§ Task 1: In the smoking cessation article, rewrite the part that opens with the words containing "Publication Date" and closes with "due to smoking.", changing "smoking cessation" to "tobacco cessation".
§ Task 2: List every dollar amount mentioned in the smoking cessation article.
§ Task 3: Continue the smoking cessation article from where it stops.
------ Excerpt ------
Where There's Smoke, There's Financial Incentive To Put Out The Fire

Article Highlights

Study Title
Where There's Smoke, There's Financial Incentive To Put Out The Fire
Study Authors
Julie Miller, et al.
Publication Date
July
 

The Problem

Only in the past few years has research been conducted on the most cost-effective evidence-based solutions for smoking cessation programs in the managed care environment. As a result, managed care executives have often provided cessation programs that are either too costly or too ineffective to be continued. Yet, the smoking cessation program is needed for the following reasons:

  • Approximately 25% of American adults smoke
  • 440,000 Americans die each year from smoking-related illnesses
  • The United States spends $157 billion a year in direct medical costs and lost productivity due to smoking.

Examples of Managed Care's Efforts to Reduce Smoking

Managed care executives across the country have employed smoking cessation programs to reduce the prevalence of smoking among their enrollees but they have also reached further into smoking cessation by becoming involved in local tobacco legislation.

For example, executives at Blue Cross Blue Shield of Minnesota (BCBSMN) worked on state-wide legislative issues including smoking bans in restaurants and bars as well as tax increases on cigarette sales. BCBSMN also worked with local media to advertise the state Quit Line (smoking cessation telephonic program) and the health impact of smoking. In Minnesota, smoking-related diseases add more than $1.6 billion to the state's healthcare bill annually - the incentive to reduce smoking rates is strong.

New York City has also reduced the adult smoking rate by more than 10% between 2002 and 2003 through the addition of smoking bans in restaurants and bars as well as a $1.50 increase in tobacco taxes. Combined with public health campaigns on the effects of smoking and the availability of group or individual counseling cessations, New York City has seen a significant decline in smoking rates, which translates to a significant increase in savings.
------ Study material ------
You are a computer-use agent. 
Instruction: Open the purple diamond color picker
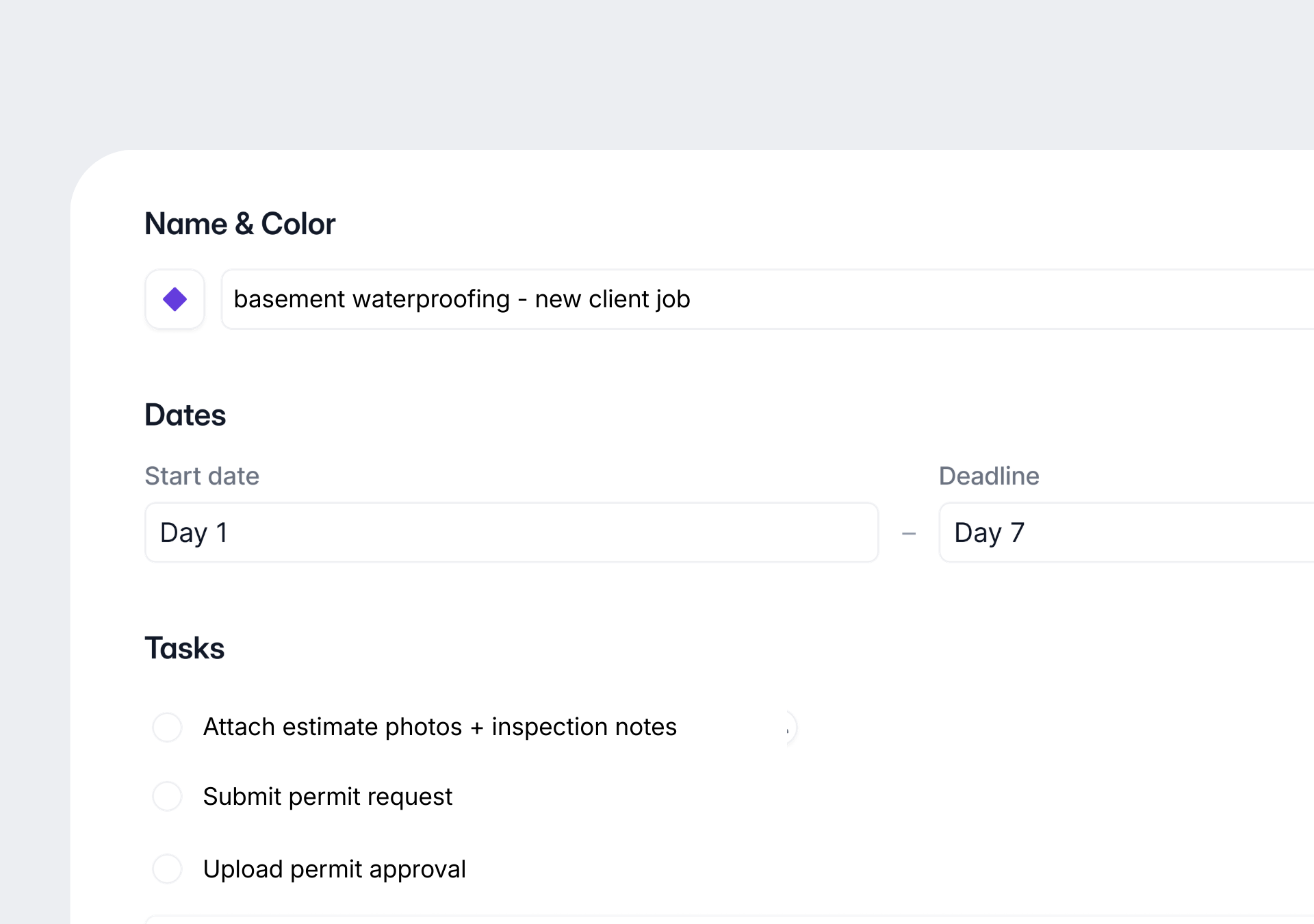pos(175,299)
------
------ Study material ------
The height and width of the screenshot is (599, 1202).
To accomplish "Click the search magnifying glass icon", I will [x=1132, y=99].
------
§ Expected answer 1:
Publication Date
July
 

The Problem

Only in the past few years has research been conducted on the most cost-effective evidence-based solutions for tobacco cessation programs in the managed care environment. As a result, managed care executives have often provided cessation programs that are either too costly or too ineffective to be continued. Yet, the tobacco cessation program is needed for the following reasons:

  • Approximately 25% of American adults smoke
  • 440,000 Americans die each year from smoking-related illnesses
  • The United States spends $157 billion a year in direct medical costs and lost productivity due to smoking.

§ Expected answer 2: $157 billion, $1.6 billion, $1.50

§ Expected answer 3:
The Solution

Managed care organizations and health plans should implement basic tobacco-reduction interventions, at a cost of about $0.22 per-member, per-year. If they do so, they can expect a return on investment of $4.08 per every $1.00 spent after just five years of operation. Such an intervention should include the Public Health Service's 5 A's - "Ask, Advise, Assess, Assist, and Arrange." Integrating the smoking cessation with provider efforts can produce higher rates of cessation while remaining cost effective for the overall organization.

Many scientific studies show that a combination of pharmacotherapy and cessation counseling provides better quit rates than either treatment method on its own. A collective approach is needed for smoking cessation wherein smokers have easy, no-cost access to pharmacotherapy, encouragement from their primary care physicians to quit, and access to convenient, high-quality counseling programs. By providing coverage for pharmacotherapy, tangible physician support, and access to a quality cessation program, managed care organizations and health plans can expect significant participation rates, significant cessation (quit rates), and a positive return on investment within just five years.